À son tour, Théophile Gauthier dans « Le Capitaine Fracasse » se servit du Gibet de Montfaucon pour décrire des scènes de supplices et Gérard de Nerval incorpora « La Ballade des pendus » dans un récit intitulé « Les Repues franches de maître François Villon ».

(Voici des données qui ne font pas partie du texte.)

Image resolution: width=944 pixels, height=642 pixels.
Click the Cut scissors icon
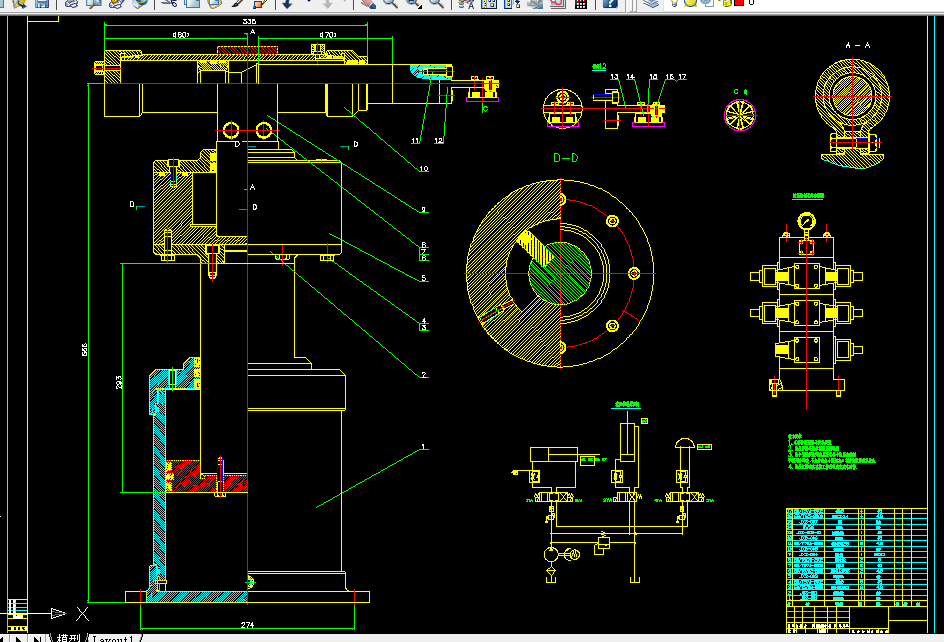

Enfin, arrivés dans l'univers poétique du XXe siècle, il aurait été étonnant que nos poètes n'aient pas été eux aussi attirés par les appels de Montfaucon ! Voici ce qu'en dit Georges Brassens dans « Le moyenâgeux »
 « Ah ! que n'ai-je vécu, bon sang !
Entre quatorze et quinze cent.
J'aurais retrouvé mes copains
Au Trou de la pomme de pin,
Tous les beaux parleurs de jargon,
Tous les promis de Montfaucon,
Les plus illustres seigneuries
Du royaum' de truanderie.
Après une franche repue,
J'eusse aimé, toute honte bue,
Aller courir le cotillon
Sur les pas de François Villon,
Troussant la gueuse et la forçant
Au cimetièr' des Innocents,
Mes amours de ce siècle-ci
N'en aient aucune jalousie.
Je mourrai pas à Montfaucon,
Mais dans un lit, comme un vrai con,
Je mourrai, pas même pendard,
Avec cinq siècles de retard.
Ma dernière parole soit
Quelques vers de Maître François,
Et que j'emporte entre les dents
Un flocon des neiges d'antan...
Ma dernière parole soit
Quelques vers de Maître François...
Pardonnez-moi, Prince, si je
Suis foutrement moyenâgeux. »
 
 Et Serge Gainsbourg d'enchaîner dans « Laissez-moi tranquille »

 Laissez-moi
Allez sans esclandre
Mes chatons
Allez vous faire pendre
Allez donc
Ailleurs qu'à mon gilet
À quoi bon
Je n' suis pas le gibet
D' Montfaucon
Laissez-moi
Laissez-moi tranquille
 
Enfin en 1998, Luc Plamandon, dans sa comédie musicale « Notre Dame de Paris », évoquait évidemment l'édifice funeste dans la chanson : « Danse mon Esméralda »
 Quand les années auront passé
On trouvera sous terre
Nos deux squelettes enlacés
Pour dire à l'univers
Combien Quasimodo aimait
Esméralda la zingara
Lui que Dieu avait fait si laid
Pour qu'il l'aide à porter sa croix
Mangez mon corps, buvez mon sang
Vautours de Montfaucon
Que la mort au-delà du temps
Unisse nos deux noms
 
Ainsi, fut chantée à travers les siècles « La ballade des pendus » du gibet de Montfaucon.

Jeannine Christophe
_______________________________________________________
1 Article paru dans La Gazette du Canal n°32 (automne 2002) réactualisé en 2009.